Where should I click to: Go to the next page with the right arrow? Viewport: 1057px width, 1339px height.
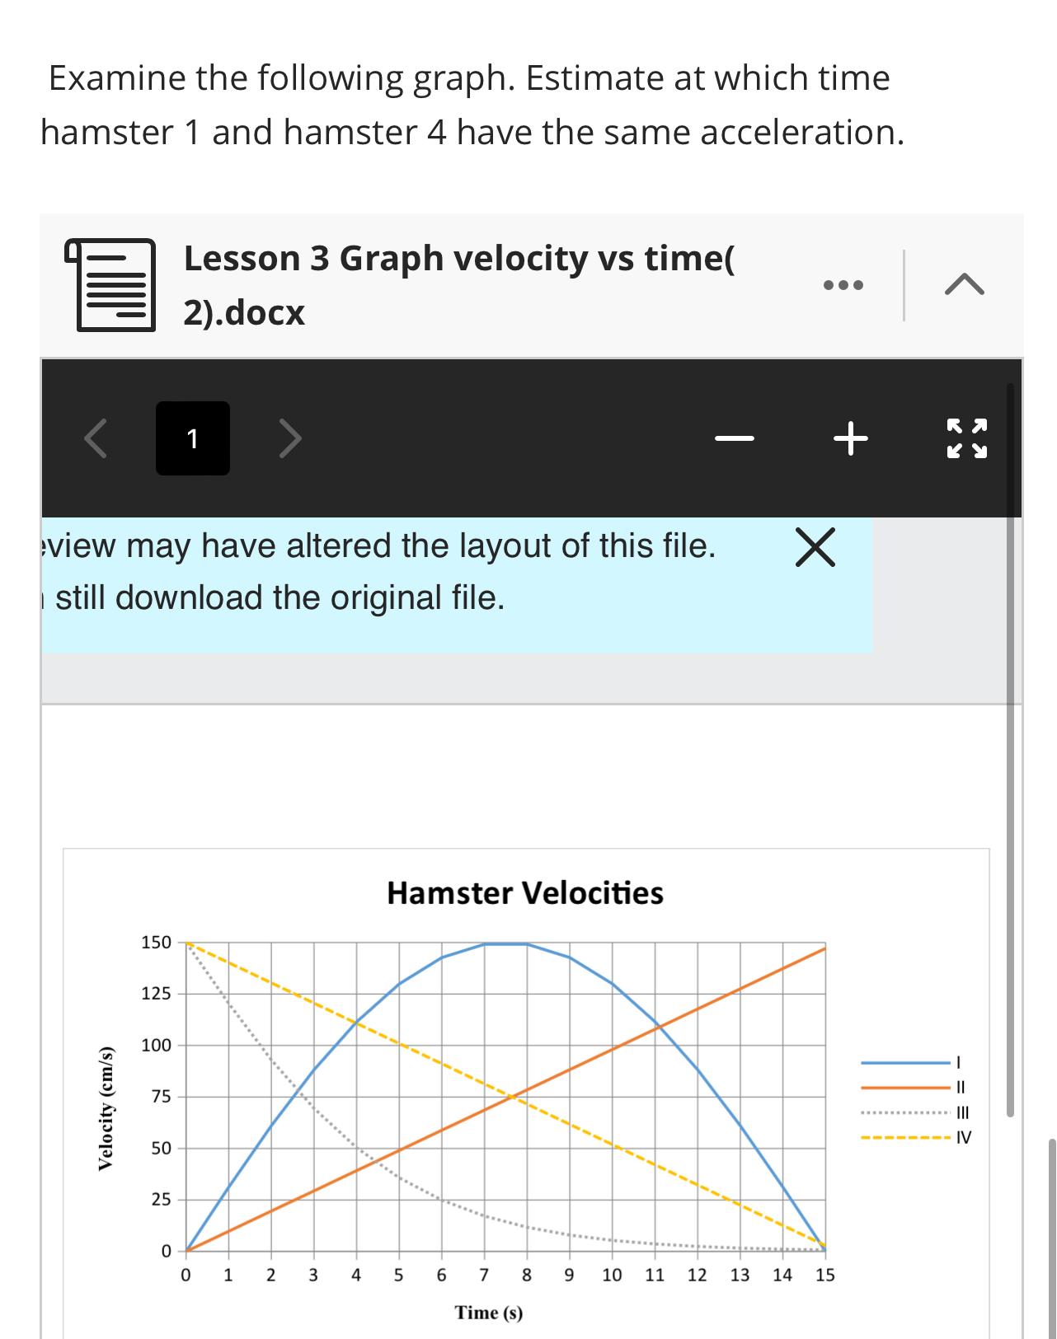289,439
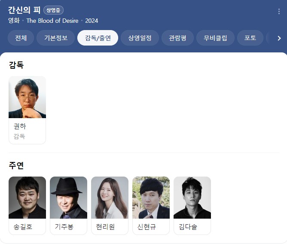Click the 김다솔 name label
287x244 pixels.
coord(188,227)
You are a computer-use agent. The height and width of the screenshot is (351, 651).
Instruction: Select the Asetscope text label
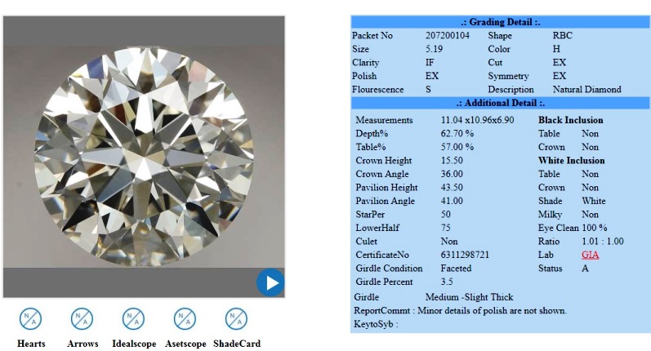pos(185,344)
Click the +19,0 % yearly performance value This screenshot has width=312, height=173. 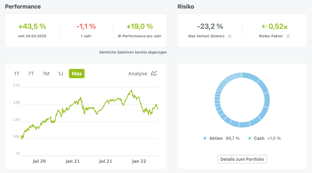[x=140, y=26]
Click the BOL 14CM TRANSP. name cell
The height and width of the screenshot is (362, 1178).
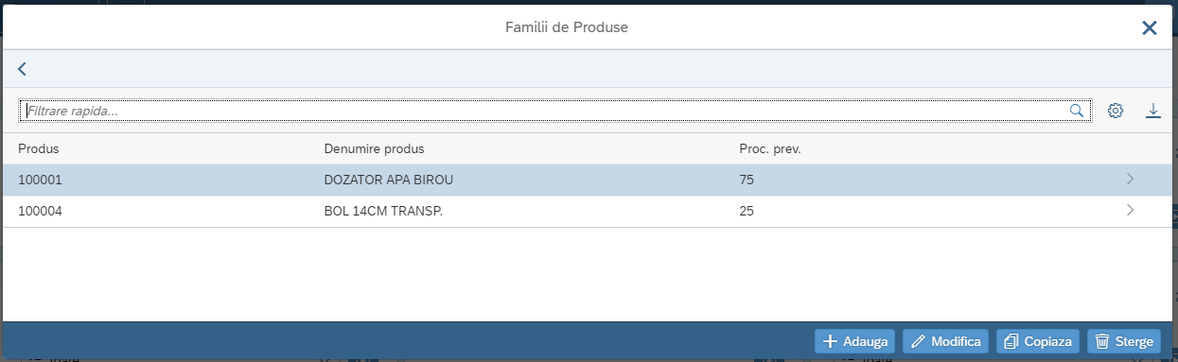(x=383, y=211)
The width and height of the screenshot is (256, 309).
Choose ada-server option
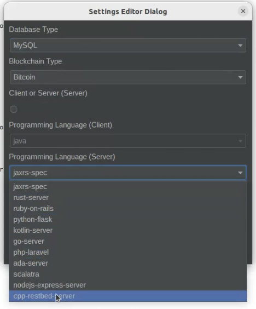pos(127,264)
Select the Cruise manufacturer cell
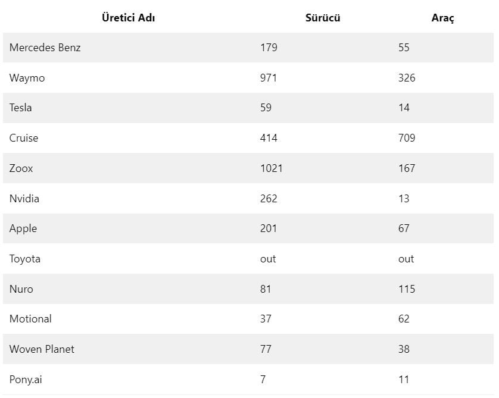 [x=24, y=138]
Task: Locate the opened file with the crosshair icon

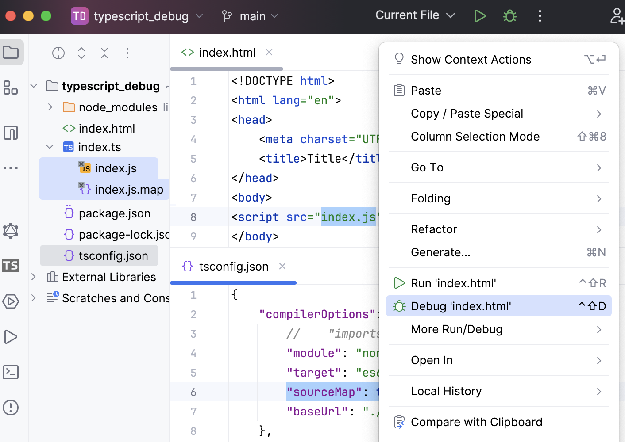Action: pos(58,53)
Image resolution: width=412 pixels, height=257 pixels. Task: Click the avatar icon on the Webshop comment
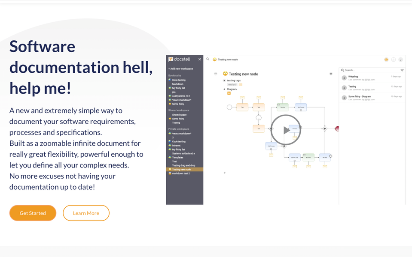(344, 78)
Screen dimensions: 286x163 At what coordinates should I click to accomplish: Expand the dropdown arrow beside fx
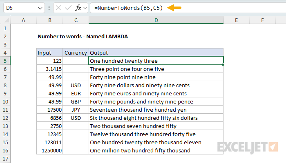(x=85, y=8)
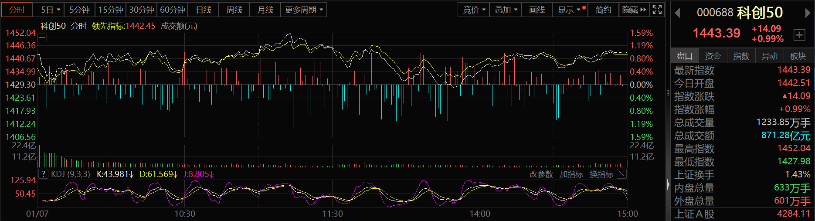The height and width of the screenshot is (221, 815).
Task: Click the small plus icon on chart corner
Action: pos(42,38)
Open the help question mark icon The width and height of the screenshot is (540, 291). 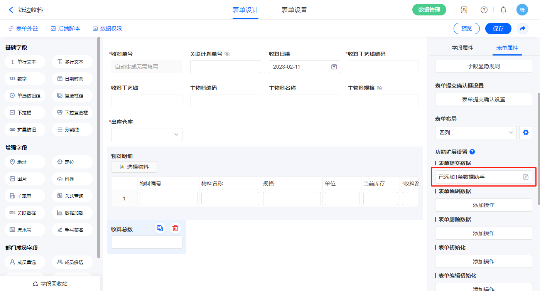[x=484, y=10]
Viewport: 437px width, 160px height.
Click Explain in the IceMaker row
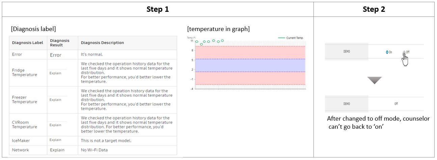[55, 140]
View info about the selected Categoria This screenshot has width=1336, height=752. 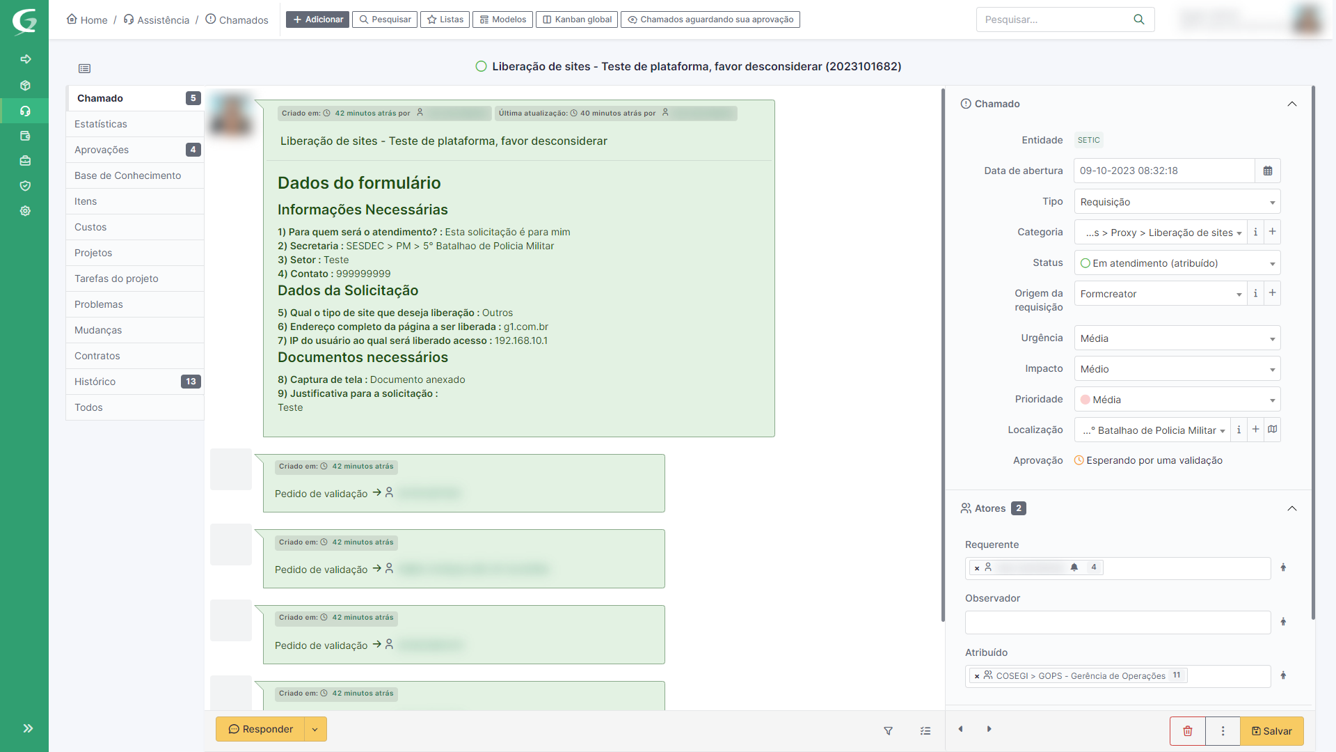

§ §

EXERCISE DETAILS
Which lines in the rows above contain the word "cell"? Gather each of them in full.

CORRECT RESPONSE
Click the BOL 14CM TRANSP. name cell
Select the Cruise manufacturer cell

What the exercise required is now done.